▶ PASSAGE TO READ:
==================================================

# Did I get a good deal?



## SGTRick1775 (May 7, 2008)

I recently puchased a S&W Airwieght .38 special revolver with laser grips for 550 bucks. The finish on it is so-so, you can tell it was a carried piece.


I did some research before I bought it but now finding some cheaper ones on gunbroker.


Was this a fair price?


----------



## DevilsJohnson (Oct 21, 2007)

Gunbroker has sellers from all over so you might want to see if you can narrow it to as close to you as possible. I see those around here though around 425.00


----------



## BeefyBeefo (Jan 30, 2008)

If you like it, you shoot it well, and you plan on keeping it for a long time to come, then I'd say you got a good deal. :smt023

-Jeff-


----------



## DevilsJohnson (Oct 21, 2007)

Very true...and anything with S&W Is going to hold to increase in value


----------



## SGTRick1775 (May 7, 2008)

==================================================

Part of a data file
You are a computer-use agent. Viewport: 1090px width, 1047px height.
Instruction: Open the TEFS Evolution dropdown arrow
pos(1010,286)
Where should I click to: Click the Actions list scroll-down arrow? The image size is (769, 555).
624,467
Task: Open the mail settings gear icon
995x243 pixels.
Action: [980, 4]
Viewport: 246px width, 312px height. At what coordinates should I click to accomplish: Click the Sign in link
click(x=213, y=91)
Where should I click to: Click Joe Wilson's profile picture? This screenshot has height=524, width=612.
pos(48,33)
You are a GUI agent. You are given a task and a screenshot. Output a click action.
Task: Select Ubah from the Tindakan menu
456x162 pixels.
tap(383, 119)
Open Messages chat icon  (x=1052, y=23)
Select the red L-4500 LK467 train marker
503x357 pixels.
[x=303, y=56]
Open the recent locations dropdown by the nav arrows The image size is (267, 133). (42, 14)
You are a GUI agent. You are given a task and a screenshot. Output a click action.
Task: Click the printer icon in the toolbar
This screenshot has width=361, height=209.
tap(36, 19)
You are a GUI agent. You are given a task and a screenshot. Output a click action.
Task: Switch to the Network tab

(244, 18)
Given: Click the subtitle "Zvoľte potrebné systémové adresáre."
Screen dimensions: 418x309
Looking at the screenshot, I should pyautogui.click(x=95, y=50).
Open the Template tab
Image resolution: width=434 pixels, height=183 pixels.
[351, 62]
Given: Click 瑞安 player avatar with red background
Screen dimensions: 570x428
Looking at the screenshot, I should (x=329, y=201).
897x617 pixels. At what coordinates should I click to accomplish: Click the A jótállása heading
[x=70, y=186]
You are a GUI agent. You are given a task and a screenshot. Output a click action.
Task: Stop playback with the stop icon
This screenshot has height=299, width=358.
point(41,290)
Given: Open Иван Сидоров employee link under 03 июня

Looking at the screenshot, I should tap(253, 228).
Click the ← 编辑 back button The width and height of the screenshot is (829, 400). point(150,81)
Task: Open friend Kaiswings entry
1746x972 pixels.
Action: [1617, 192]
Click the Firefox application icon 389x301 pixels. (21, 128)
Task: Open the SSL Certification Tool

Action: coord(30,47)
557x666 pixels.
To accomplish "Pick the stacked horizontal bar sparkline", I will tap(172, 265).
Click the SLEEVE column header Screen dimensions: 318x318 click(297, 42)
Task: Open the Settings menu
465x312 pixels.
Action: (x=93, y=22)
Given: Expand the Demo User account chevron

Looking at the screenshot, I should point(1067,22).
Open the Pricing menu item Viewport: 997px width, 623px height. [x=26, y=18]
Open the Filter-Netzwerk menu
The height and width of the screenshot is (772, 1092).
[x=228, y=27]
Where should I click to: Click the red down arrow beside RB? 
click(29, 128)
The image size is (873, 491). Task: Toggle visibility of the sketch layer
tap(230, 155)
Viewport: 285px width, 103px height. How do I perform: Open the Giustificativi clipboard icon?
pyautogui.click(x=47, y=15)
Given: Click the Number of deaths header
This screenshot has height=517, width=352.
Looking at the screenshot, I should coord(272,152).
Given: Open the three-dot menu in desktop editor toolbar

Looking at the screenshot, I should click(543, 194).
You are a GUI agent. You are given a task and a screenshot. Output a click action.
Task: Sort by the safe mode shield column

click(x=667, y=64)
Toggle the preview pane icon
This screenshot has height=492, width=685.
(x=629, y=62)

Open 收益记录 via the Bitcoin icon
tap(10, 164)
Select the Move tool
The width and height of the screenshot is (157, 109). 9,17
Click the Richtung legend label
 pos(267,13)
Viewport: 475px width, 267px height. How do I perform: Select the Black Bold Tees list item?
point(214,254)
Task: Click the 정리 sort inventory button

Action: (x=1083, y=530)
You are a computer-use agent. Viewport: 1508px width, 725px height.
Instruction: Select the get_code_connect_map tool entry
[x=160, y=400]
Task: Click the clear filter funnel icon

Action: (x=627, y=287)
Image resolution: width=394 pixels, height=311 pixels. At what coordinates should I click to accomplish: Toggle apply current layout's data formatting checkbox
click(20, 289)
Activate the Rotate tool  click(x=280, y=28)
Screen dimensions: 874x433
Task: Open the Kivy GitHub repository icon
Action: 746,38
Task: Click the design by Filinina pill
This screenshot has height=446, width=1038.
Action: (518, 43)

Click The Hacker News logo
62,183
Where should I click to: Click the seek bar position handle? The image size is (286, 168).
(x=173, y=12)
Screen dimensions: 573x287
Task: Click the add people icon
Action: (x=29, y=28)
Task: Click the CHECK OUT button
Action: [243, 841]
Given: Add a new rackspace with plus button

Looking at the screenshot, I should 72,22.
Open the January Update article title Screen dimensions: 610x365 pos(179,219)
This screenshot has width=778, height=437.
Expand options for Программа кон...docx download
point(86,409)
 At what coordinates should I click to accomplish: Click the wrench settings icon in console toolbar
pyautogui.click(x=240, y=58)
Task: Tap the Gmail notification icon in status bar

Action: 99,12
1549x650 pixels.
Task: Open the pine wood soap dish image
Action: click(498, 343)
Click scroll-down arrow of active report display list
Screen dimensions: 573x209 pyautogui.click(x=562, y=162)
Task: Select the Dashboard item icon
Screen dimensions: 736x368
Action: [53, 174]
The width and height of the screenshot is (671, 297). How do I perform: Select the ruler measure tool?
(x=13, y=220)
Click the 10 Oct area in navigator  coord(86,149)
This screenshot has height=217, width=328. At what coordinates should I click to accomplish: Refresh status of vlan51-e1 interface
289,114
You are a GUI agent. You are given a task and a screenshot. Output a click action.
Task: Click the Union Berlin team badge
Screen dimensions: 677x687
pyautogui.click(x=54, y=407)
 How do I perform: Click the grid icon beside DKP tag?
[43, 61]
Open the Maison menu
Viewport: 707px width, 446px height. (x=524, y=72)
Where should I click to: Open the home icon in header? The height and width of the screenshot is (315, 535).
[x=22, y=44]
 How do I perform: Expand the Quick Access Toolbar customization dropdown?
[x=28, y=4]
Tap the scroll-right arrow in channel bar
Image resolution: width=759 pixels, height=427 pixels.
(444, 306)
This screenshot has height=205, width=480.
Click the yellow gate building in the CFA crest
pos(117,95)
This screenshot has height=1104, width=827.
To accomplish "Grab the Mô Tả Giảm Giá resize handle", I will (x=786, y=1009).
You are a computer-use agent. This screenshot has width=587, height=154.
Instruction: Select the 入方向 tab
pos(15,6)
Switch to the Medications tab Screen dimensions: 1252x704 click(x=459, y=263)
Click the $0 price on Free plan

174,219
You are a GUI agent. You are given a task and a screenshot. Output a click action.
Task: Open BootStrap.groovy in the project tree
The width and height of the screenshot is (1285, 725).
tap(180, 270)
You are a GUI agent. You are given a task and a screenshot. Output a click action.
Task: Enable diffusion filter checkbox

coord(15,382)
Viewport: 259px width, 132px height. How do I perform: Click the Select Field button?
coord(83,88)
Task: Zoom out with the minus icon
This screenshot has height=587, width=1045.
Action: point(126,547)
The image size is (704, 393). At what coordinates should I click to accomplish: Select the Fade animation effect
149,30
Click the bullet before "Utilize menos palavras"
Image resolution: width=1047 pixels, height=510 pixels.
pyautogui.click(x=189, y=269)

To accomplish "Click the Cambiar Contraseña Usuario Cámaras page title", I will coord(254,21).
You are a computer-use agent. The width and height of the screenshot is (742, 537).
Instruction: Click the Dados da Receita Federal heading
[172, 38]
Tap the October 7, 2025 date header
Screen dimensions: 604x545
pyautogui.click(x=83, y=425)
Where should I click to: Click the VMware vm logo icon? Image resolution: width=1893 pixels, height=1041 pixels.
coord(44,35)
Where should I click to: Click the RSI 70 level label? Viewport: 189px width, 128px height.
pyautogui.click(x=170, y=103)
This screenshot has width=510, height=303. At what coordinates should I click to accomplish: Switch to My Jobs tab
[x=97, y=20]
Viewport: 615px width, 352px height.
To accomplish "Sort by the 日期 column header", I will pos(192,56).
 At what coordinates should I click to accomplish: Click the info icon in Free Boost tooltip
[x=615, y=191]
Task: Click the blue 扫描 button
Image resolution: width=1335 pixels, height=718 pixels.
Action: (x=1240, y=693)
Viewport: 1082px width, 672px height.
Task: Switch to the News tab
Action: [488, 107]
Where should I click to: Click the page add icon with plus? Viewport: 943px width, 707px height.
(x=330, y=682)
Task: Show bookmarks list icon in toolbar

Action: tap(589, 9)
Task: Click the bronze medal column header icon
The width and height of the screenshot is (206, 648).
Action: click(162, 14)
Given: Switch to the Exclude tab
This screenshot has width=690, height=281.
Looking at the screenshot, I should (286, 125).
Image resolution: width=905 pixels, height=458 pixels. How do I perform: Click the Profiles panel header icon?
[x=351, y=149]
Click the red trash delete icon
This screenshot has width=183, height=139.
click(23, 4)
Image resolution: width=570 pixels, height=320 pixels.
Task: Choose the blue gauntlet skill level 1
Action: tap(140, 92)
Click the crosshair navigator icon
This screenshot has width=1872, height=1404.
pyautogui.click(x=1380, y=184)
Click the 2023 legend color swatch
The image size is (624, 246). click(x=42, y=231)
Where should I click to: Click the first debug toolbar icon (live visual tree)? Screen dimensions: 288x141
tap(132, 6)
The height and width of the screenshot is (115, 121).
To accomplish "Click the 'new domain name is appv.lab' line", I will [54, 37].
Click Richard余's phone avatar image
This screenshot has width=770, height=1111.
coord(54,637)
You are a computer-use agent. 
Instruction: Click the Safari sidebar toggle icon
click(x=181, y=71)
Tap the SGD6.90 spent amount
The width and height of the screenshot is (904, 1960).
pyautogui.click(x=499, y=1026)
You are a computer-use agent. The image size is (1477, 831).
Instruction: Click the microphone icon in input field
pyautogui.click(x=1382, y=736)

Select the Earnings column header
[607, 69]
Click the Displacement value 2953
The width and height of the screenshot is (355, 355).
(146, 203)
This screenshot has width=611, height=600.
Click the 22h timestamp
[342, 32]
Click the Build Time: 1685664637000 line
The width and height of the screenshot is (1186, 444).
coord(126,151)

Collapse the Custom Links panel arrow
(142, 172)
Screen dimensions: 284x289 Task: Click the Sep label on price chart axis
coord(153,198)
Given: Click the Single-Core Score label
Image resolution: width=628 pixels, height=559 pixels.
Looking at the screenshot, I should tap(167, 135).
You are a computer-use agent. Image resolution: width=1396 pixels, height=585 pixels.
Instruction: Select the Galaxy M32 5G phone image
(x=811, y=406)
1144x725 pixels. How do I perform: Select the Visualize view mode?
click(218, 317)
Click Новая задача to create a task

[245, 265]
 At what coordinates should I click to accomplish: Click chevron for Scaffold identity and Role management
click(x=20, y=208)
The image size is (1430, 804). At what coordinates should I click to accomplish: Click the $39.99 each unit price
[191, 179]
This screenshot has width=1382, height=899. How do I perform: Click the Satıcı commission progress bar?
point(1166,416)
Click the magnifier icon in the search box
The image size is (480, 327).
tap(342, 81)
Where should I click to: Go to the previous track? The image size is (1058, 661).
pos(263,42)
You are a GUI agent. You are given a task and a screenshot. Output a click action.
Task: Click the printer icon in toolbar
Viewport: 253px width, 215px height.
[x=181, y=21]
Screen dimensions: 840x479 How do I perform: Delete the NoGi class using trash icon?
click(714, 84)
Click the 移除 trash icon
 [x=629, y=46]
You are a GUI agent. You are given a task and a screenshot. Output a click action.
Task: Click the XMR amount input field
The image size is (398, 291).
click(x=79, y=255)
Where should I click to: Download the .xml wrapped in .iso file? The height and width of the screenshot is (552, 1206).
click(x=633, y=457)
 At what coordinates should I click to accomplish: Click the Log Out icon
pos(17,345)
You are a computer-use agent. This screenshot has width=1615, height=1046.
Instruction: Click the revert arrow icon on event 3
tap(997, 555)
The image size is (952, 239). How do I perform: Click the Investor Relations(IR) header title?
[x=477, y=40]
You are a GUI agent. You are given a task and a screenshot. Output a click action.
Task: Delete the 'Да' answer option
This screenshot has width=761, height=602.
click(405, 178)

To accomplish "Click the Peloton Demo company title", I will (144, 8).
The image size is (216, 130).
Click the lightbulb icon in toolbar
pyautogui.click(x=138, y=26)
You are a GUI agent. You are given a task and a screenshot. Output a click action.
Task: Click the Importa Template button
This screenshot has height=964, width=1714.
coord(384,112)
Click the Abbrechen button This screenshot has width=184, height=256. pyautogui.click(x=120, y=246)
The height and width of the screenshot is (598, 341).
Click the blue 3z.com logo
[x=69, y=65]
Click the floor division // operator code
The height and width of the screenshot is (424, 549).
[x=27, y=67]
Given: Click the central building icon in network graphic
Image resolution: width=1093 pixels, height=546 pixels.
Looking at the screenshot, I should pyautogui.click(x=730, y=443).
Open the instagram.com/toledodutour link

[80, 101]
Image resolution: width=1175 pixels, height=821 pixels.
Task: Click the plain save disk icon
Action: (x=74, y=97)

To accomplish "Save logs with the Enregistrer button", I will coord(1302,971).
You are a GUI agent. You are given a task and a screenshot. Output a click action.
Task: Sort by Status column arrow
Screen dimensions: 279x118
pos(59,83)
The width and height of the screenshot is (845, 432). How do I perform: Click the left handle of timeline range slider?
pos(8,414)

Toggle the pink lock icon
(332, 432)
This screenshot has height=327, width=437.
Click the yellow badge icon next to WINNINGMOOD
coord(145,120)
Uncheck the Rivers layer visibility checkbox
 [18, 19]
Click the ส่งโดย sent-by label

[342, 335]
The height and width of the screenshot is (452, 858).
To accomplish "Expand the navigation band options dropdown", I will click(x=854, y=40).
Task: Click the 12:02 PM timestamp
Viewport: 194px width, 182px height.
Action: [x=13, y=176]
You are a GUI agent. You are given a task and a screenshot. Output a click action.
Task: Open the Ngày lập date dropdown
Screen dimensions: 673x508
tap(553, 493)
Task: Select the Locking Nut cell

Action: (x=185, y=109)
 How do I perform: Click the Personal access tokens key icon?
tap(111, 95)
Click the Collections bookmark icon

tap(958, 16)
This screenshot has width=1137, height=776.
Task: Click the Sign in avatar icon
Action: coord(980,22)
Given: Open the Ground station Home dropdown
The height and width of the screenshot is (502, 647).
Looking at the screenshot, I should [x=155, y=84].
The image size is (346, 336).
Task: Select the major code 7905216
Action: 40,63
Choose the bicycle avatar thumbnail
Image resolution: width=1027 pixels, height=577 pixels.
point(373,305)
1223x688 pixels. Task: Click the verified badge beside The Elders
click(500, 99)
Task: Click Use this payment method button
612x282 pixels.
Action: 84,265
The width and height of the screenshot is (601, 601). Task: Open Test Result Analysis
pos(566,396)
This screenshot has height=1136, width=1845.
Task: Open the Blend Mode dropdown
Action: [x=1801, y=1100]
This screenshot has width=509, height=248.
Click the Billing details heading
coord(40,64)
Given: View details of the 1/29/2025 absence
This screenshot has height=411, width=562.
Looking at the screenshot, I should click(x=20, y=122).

==================================================

▶ EXERCISE A: In the forum thread about the revolver price, how would you render this sentence in Spanish: "If you like it, you shoot it well, and you plan on keeping it for a long time to come, then I'd say you got a good deal."
▶ EXERCISE B: Could you carry on the forum thread about the revolver price, writing what comes next after its final line?

▶ WRITTEN REPLY A: Si te gusta, disparas bien con él y piensas conservarlo durante mucho tiempo, entonces diría que conseguiste una buena oferta.

▶ WRITTEN REPLY B:
DevilsJohnson said:


> Very true...and anything with S&W Is going to hold to increase in value


Good news, I'm in the central florida area and prices can be a little high here. The guy did throw in 3 boxes of ammo and a cheap-o holster. The fiance really wanted it.

And now that shes got a gun, shes always wanting to go to the range or read guns & ammo magazines with me. So in that case it was a worthwile investment.

Now if only I could talk her into getting a Harley.:smt082


----------



## BigMatt (Sep 4, 2008)

You dont want a Harley, you will spend all your extra money working on that POS, I am a Sales and Finance Manager at the Third largeast Honda dealer in the Southern Region Let me fix you up with a VTX1800 for less then 9000 bucks!


----------



## kev74 (Mar 22, 2008)

+1 for the Hondas! I've got a 70 and a 71 CB750 that just won't quit! :smt023


----------



## DevilsJohnson (Oct 21, 2007)

SGTRick1775 said:


> Good news, I'm in the central florida area and prices can be a little high here. The guy did throw in 3 boxes of ammo and a cheap-o holster. The fiance really wanted it.
> 
> And now that shes got a gun, shes always wanting to go to the range or read guns & ammo magazines with me. So in that case it was a worthwile investment.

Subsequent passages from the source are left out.